Freiburg kam in der 55. und 56. Minute zu einer Doppelchance. Ein Abschluss verfehlte das Tor knapp, danach rettete der Pfosten für den VfR. In der Schlussphase verteidigte Mannheim tief, Freiburg fehlte im letzten Drittel mehrfach die Präzision. In der 83. Minute kam der SC noch einmal zum Abschluss, Nreca-Bisinger nahm den schwachen Schuss auf.
In der vierminütigen Nachspielzeit verlagerte der VfR das Spiel wieder stärker ins Mittelfeld, weitere Freiburger Chancen blieben aus. Tore fielen nicht.

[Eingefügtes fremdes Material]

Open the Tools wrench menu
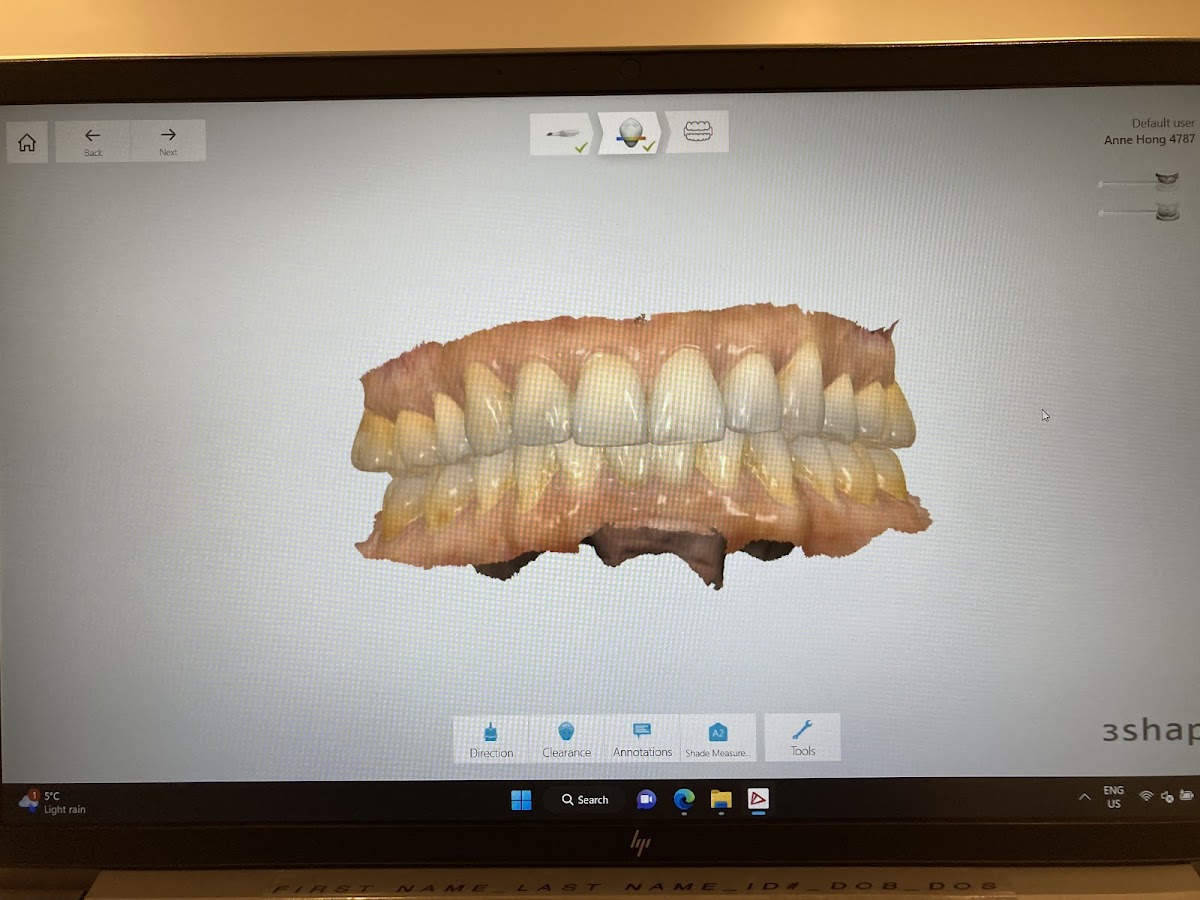Viewport: 1200px width, 900px height. 802,738
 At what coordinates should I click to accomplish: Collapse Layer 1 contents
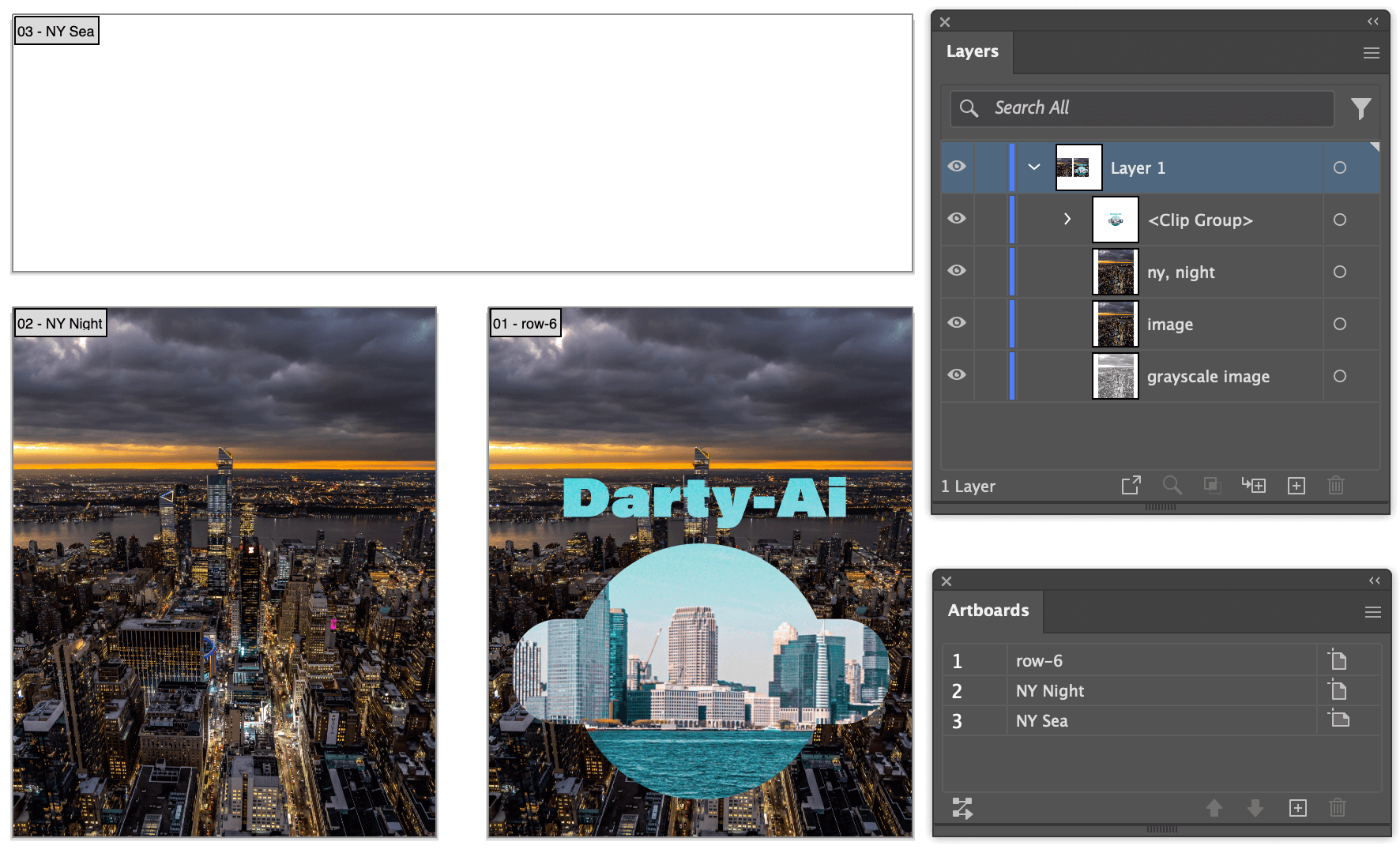(1033, 167)
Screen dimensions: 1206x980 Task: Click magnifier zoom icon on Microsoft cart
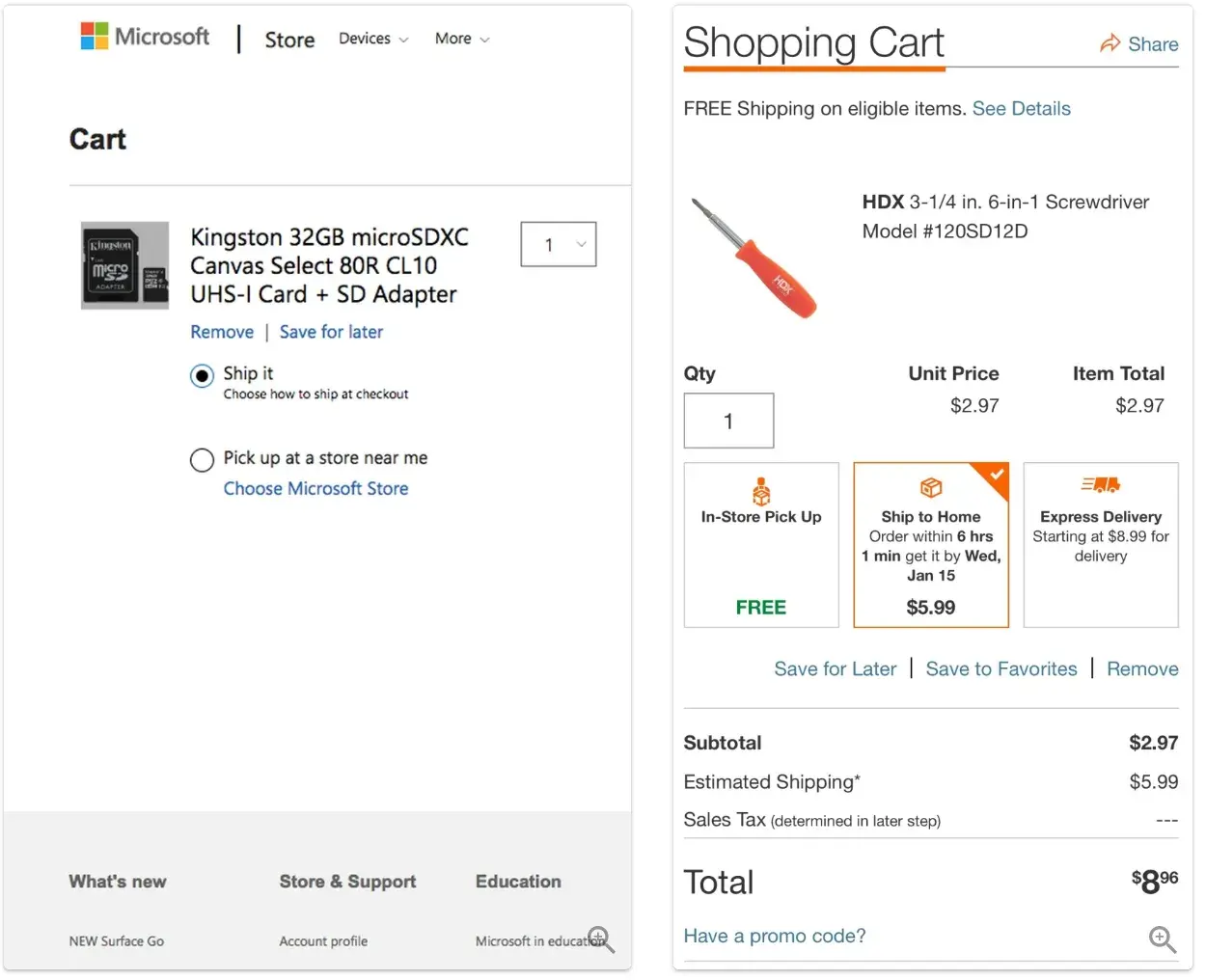pyautogui.click(x=601, y=939)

Aufstellungen und Spieldaten
SC Freiburg II: Katz – Jung, Klein, Raweri, Düker (66. Rüdlin), Catak (85. Michelbach), Zelic, Mohamed, Yamamoto (46. Höfler), Tamutzer (66. Reifsteck), Adomah (73. James)
VfR Mannheim: Nreca-Bisinger – Giesel, Kuhn, Hartmann, Weik – Becker, Marx – Paraschiv (78. Assafoua, 89. Ristl), Rupp (68. Krüger), Esswein (78. Seifert) – Pander (68. Berisha)
Besondere Vorkommnisse: Rote Karte gegen Christian Kuhn in der 26. Minute. Vor 466 Zuschauern leitete Maximilian Schommer aus Weiselberg die Partie.